**SELECTED PASSAGE**
START

Overall I enjoyed this . It was fast paced and for me at least it was quite the page turner. When I first started it, I didn't realize it was his first novel. I went just on the fact that the summary sounded like something I would enjoy. After realizing though, I can tell it is a first novel. Certain aspects of the novel are not as overly polished and a few plot points seem way too convenient, which is my main issue with the novel in general. Several plot points throughout the story are exciting while reading and then when I was finished and had time to mull them over, several events didn't really make sense or add up. I more than fine reading books where I can turn off my brain for awhile. Where it is a book that doesn't have any big meaning it needs to get across or impact to make. A book that that is just supposed to be entertainment for awhile. Even so there is a line a book crosses where even though it is enjoyable, and I did actually enjoy this book, the characters or the writing throw common sense out the window. A few times here and there is not an issue . Hell real people even with the best of intentions do it from time to time. We are all human and just even though we knew better we still fuck up. I can give benefit of the doubt to a few things, but when you add all the infractions together is when I start to have an issue.
For instance I can forgiven the first common sense abuse since in summary on the back cover, I knew going in that Ben fucked up by telling a court decision to someone he shouldn't. I can sort of buy that he let excitement of the position go to his head even though he probably signed a million legal documents stating what you can or can not say to family and friends.That and even though he shouldn't trust some random person that called, he got wrapped up in the moment and blabbed. Fine ok. Things I have more issue is that even though Ben and a few others are sure that the house may be bugged they continue to say things they shouldn't and then are shocked when things get out. Get that moving to different places every time they thought the place might be bugged is a bit obsessive , but don't get why they couldn't have stayed in the house and just been more careful about what they said. I do get having characters pass notes could get a tad clunky to read instead of spoken dialogue. Even so they could have developed a code. Just something.
Honestly too just thought there were too many twists in this. I don't have an issue with books that have twists in them. They can be fun to guess along with but do feel there should be either one big twist that is revealed toward the en or if there are a few, that they are used with a purpose in mind and that there are not so many that they start to clutter the story. This book for me falls into the latter category. I do think the twists were trying to serve a purpose but overall they came off as a mess. For instance one of the twists that just felt personally unnecessary and just didn't make sense is that it is revealed that one of the men working for Rick, the villain of the story, is actually a marshal trying to help Ben. What doesn't make sense to me is that he is supposed to an one of the higher ups for one of the companies whose law suits to Court is deciding. on. Just would think it would be somewhat public knowledge of what someone higher up would look like. So am confused why Rick was fooled by this. It just came off as a way to get someone close to Rick who could save Ben toward the end of the book. I was also not the biggest fan of Eric being a double agent. Not saying am not a fan of the concept and believe it can be done well, just feel in this book it was executed poorly.

END

**DATA SECTION**
START

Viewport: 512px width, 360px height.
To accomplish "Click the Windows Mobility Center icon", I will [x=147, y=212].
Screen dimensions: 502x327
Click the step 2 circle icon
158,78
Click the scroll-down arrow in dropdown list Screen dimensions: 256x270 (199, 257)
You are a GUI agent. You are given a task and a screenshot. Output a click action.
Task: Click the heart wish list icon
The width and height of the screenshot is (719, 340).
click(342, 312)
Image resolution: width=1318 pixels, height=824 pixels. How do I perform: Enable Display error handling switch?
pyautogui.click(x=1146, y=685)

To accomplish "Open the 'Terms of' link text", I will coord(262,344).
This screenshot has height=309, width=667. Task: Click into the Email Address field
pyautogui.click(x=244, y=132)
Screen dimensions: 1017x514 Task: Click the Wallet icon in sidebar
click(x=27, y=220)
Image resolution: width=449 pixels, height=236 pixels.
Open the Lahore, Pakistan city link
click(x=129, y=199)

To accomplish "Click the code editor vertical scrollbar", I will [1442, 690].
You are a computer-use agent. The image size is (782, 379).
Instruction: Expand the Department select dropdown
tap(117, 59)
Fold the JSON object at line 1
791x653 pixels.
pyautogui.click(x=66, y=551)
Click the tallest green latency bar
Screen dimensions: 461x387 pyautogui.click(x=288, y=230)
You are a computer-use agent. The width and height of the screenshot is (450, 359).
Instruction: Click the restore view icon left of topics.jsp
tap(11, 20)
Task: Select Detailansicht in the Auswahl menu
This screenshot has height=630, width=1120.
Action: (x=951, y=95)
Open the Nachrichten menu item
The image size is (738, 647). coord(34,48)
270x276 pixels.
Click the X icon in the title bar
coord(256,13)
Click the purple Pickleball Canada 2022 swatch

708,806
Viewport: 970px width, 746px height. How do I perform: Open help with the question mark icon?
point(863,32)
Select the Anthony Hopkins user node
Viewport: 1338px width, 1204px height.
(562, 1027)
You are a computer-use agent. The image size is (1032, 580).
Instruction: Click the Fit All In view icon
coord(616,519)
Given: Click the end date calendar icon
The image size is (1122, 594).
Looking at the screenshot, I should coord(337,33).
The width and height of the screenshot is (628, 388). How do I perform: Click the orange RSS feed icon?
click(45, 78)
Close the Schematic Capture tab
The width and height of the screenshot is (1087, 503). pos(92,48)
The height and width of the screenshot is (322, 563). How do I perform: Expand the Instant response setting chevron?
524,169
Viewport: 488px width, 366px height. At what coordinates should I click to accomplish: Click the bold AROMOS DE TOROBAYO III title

END

**WRITTEN EXERCISE 1**
According to the book review, who is the villain of the story?
**WRITTEN EXERCISE 2**
Continue the book review from its final sentence.

**REPLY 1**
Rick is the villain of the story.

**REPLY 2**
The end of the book was the other issue for me. It felt slightly lack luster. Things are not totally wrapped up nicely since there are thankfully consequences for what happened. Still felt overall things turned out mostly ok. Rick has his typical villain moments where he threatens to kill someone but never acts on it by instead letting everyone live and just beats them. Though am a bit shocked that he got to live at the end given how so much media loves killing villains. He was overall an ok villain but for sure could have been better. Ben does lose his job, as he should . Course he has a way better one by the end of the novel so he still wins out in the end. Nathan is pissed with good reason given that because of Ben's actions one of their friends committed suicide . A detail that seems to really matter in the moment but only Nathan seems to feel any real mourning over. That and the fact that the mother of said friend is so possessive and obsessive over her son's life that in one scene she is jumping down her son's throat to get back the job he is fired from and yet is not beating down the roommates door to explain why her son is dead, which really makes no sense. That and just a personal pet peeve of having the book end with the unnecessary romance angle. I am not against romance being in any sort of book but I am against forced romance and for sure felt that the romance between Ben is and Lisa is so damn forced . It was unneeded and personally had Ben not fucked up by spilling the beans about the case outcome both of them would have been fired or least spoken to about their romance. Having the book end on that aspect was just super cringy. Would have honestly preferred if it turned out that Lisa was a lesbian as one of the guys thought in the beginning. Granted still would have had issued given that their assumptions are based on old stereotypes. More though would just preferred if the romance was just not part of the novel to begin with.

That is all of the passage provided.